BEGIN Extracted records

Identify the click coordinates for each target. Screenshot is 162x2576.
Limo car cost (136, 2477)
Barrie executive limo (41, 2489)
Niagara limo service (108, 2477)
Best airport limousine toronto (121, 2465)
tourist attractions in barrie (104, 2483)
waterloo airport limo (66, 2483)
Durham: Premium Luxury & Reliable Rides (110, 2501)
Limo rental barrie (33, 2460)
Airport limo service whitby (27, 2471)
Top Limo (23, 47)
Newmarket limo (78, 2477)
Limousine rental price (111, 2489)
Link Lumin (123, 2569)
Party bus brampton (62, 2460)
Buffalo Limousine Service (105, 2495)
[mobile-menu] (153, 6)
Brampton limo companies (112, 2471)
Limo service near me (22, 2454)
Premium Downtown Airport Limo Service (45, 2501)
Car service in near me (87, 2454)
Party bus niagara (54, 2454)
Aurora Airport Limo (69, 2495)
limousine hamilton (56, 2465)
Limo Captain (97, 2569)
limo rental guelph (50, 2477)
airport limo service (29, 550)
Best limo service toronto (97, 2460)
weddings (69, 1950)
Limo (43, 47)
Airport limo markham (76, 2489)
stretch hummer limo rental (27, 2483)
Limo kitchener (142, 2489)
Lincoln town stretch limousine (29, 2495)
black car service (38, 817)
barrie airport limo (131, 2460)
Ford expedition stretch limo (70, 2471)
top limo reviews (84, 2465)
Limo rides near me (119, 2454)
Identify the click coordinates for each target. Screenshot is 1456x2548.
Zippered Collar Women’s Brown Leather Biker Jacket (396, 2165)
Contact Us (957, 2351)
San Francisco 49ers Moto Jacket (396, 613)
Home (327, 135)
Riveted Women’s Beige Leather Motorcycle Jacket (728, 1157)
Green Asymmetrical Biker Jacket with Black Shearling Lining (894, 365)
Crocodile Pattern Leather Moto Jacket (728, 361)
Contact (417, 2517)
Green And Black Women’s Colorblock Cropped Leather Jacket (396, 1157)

END Extracted records

Could you restate word for word the lines above from the one containing "Limo (43, 47)" through the one containing "Ford expedition stretch limo (70, 2471)", both included, and nothing else?

Limo (43, 47)
Airport limo markham (76, 2489)
stretch hummer limo rental (27, 2483)
Limo kitchener (142, 2489)
Lincoln town stretch limousine (29, 2495)
black car service (38, 817)
barrie airport limo (131, 2460)
Ford expedition stretch limo (70, 2471)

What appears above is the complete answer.